Stimson’s book and lyrics (he also directs) tell a powerful, topical story about Shannon, a deeply troubled teenaged girl (Jasmine Smith) who was separated at birth from her twin and adopted. She has grown up feeling a misunderstood outcast, does badly at school and, almost inevitably, gets into trouble with the law. She’s a fighter in every sense. Then, inspired by Olympic Champion Nicola Adams, she discovers the art of boxing. It’s a gritty piece about love and reconciliation among other things. Along the way we consider the plight of the homeless, life in a young offenders’ institution, parenting and adoption issues and a lot more.

James Atherton, composer and musical director, provides tuneful, evocative music and I really liked the rhythmic work using the ensemble with simple but effective choreography (movement director: Kevin Johnson) and some well managed boxing scenes coached by Ian Perriss.
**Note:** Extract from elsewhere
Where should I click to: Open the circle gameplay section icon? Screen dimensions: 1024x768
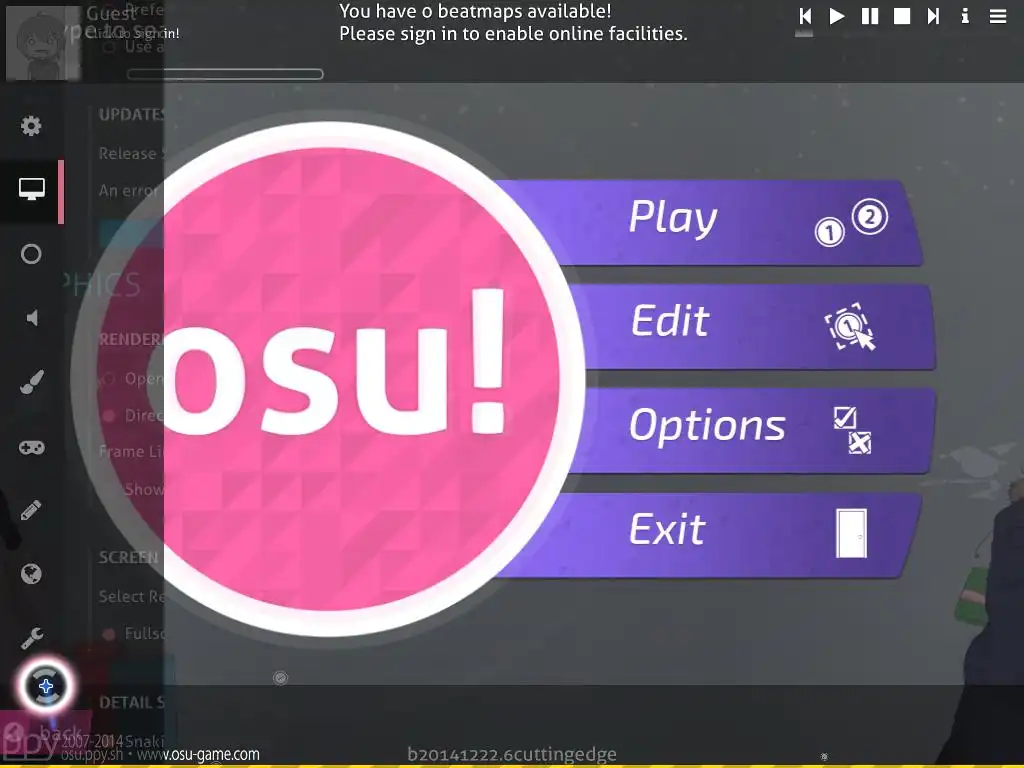pyautogui.click(x=31, y=254)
It’s a fine work for a large ensemble (40 young people aged 12-21) because it provides lots of opportunities for small singing roles and makes imaginative use of every cast member. There are no also-rans in this production.

Smith delights in the lead role. She has a real knack of hitting top notes with harsh anguish but staying in tune at the same time. Eden Glennie is strong as Lukey, a decent lad who excels at boxing, refuses to join in collective bullying and eventually becomes a sort of boy friend to Shannon. His is a very rounded character and Glennie conveys that well. Myla Newell is good to watch too, as Shannon’s easy going friend Zoe – nothing like as lightweight as her character initially seems.

These young people met for a long weekend in May after which casting took place. Then they had an intensive fortnight to get this piece together – quite an achievement in a very short time. It’s an enjoyable show – my only caveat is that it’s a bit drawn out and might benefit from being 15 minutes shorter. Perhaps it tries to deal with too many issues.

This is the first time I’ve seen BYMT in action since they relocated to the new Mountview HQ at Peckham last year. It’s quite a building and seems to be bringing out the best in the company which is celebrating its 15th birthday this year. Executive producer, Jon Bromwich, tells me that around 40% of the young people BYMT works with go on to conservatoire training.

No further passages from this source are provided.